All CPU Benchmark is run on uom.general.4c16g VM running Ubuntu with 4 vCPUs and 16 GBs RAM using CoreMark

Disk performance

In term of root disk performance, the AMD hypervisors offer around 15% improvement over the MRC General EOL and MRC Hicores.

Type Sequential Write (KB/s) Sequential Read (KB/s)
MRC AMD 774583 2509948
MRC EOL 675380 2296592
MRC Hicores 674798 2010536

All tests were performed on a uom.general.4c16g VM with 4 vCPUs and 16 GBs of RAM running on Ubuntu 18.04 LTS using Fio. Due of the nature of networked storage, performance metric might fluctuate based on network traffics.

Attached volume performance

On the new hypervisors, VMs with attached volumes can see an average increases disk write performance from 20%-25% and read performance from 30%-45%.

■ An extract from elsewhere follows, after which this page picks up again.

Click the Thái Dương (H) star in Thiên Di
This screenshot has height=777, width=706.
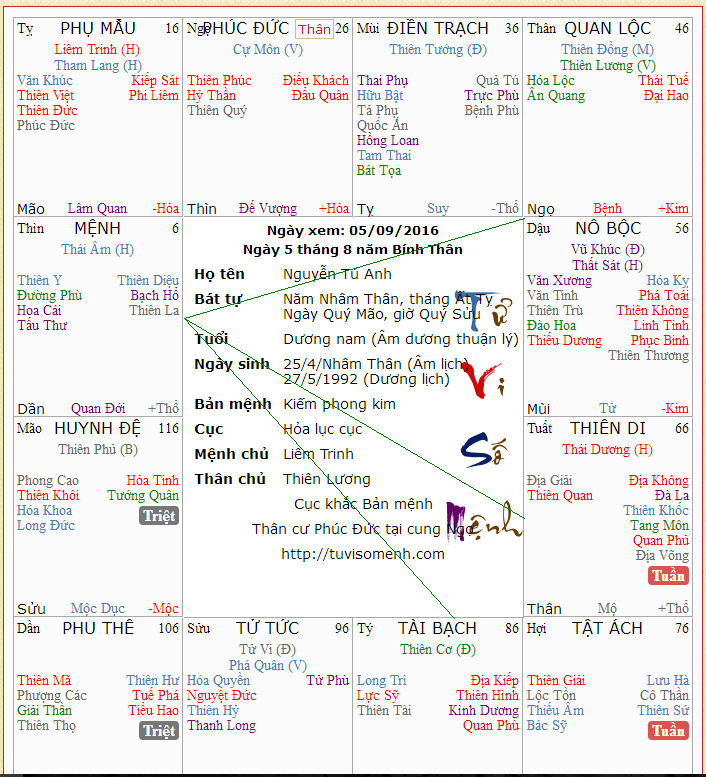click(x=608, y=450)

Type Sequential Write (KB/s) Sequential Read (KB/s)
MRC AMD 827368 2971931
MRC EOL 762516 1877947
MRC Hicores 574544 2224727

All tests were performed on a uom.general.4c16g VM with 4 vCPUs and 16 GBs of RAM running on Ubuntu 18.04 LTS using Fio. Due of the nature of networked storage, performance metric might fluctuate based on network traffics.